▶ _Extracted material_
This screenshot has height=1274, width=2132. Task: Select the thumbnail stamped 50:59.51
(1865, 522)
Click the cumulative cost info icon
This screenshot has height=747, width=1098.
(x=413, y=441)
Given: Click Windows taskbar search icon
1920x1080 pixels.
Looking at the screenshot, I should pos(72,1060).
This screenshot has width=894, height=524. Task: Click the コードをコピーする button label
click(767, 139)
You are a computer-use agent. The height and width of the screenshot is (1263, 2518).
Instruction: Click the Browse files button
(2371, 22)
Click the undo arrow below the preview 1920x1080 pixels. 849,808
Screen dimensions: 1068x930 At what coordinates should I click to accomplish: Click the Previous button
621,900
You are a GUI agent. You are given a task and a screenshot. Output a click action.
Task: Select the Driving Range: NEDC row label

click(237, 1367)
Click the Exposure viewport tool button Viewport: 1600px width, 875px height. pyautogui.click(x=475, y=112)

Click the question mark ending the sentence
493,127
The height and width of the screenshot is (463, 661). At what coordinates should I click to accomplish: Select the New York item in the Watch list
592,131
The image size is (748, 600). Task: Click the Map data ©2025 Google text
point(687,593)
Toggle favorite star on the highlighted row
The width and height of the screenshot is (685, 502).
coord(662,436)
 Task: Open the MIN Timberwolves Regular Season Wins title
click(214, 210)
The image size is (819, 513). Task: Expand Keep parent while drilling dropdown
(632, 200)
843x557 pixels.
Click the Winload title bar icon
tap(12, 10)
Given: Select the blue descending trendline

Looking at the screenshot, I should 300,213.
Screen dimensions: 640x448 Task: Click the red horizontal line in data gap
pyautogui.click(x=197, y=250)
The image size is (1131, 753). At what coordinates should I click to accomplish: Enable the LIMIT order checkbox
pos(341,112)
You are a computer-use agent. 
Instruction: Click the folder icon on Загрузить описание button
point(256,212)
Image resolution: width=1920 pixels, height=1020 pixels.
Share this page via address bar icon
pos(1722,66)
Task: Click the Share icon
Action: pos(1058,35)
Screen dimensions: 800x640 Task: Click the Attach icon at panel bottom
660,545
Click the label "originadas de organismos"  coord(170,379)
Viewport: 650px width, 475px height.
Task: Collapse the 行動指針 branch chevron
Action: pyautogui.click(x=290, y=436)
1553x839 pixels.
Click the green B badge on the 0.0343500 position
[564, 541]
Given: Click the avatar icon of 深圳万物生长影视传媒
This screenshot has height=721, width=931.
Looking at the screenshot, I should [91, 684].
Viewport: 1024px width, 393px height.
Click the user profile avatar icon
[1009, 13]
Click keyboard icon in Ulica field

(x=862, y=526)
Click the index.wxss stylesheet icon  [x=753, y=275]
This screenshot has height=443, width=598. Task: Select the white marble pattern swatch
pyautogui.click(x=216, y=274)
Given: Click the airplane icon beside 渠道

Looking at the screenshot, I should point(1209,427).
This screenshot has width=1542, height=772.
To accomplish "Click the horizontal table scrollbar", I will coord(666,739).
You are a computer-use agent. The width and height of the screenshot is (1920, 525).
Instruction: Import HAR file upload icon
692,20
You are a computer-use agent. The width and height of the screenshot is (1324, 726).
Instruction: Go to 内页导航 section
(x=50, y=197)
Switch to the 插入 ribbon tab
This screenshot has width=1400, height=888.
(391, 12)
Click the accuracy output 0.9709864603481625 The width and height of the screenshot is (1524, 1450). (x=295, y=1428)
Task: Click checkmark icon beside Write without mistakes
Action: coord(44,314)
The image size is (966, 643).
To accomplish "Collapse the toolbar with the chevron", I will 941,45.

▶ _Exercise requirements_
Copy out the part of the listing that opens with the line containing "Click the label" and runs through the end of the listing, reproducing every line character for character.

▶ _Answer for this exercise_
Click the label "originadas de organismos"  coord(170,379)
Viewport: 650px width, 475px height.
Task: Collapse the 行動指針 branch chevron
Action: pyautogui.click(x=290, y=436)
1553x839 pixels.
Click the green B badge on the 0.0343500 position
[564, 541]
Given: Click the avatar icon of 深圳万物生长影视传媒
This screenshot has height=721, width=931.
Looking at the screenshot, I should [91, 684].
Viewport: 1024px width, 393px height.
Click the user profile avatar icon
[1009, 13]
Click keyboard icon in Ulica field

(x=862, y=526)
Click the index.wxss stylesheet icon  [x=753, y=275]
This screenshot has height=443, width=598. Task: Select the white marble pattern swatch
pyautogui.click(x=216, y=274)
Given: Click the airplane icon beside 渠道

Looking at the screenshot, I should point(1209,427).
This screenshot has width=1542, height=772.
To accomplish "Click the horizontal table scrollbar", I will coord(666,739).
You are a computer-use agent. The width and height of the screenshot is (1920, 525).
Instruction: Import HAR file upload icon
692,20
You are a computer-use agent. The width and height of the screenshot is (1324, 726).
Instruction: Go to 内页导航 section
(x=50, y=197)
Switch to the 插入 ribbon tab
This screenshot has width=1400, height=888.
(391, 12)
Click the accuracy output 0.9709864603481625 The width and height of the screenshot is (1524, 1450). (x=295, y=1428)
Task: Click checkmark icon beside Write without mistakes
Action: coord(44,314)
The image size is (966, 643).
To accomplish "Collapse the toolbar with the chevron", I will 941,45.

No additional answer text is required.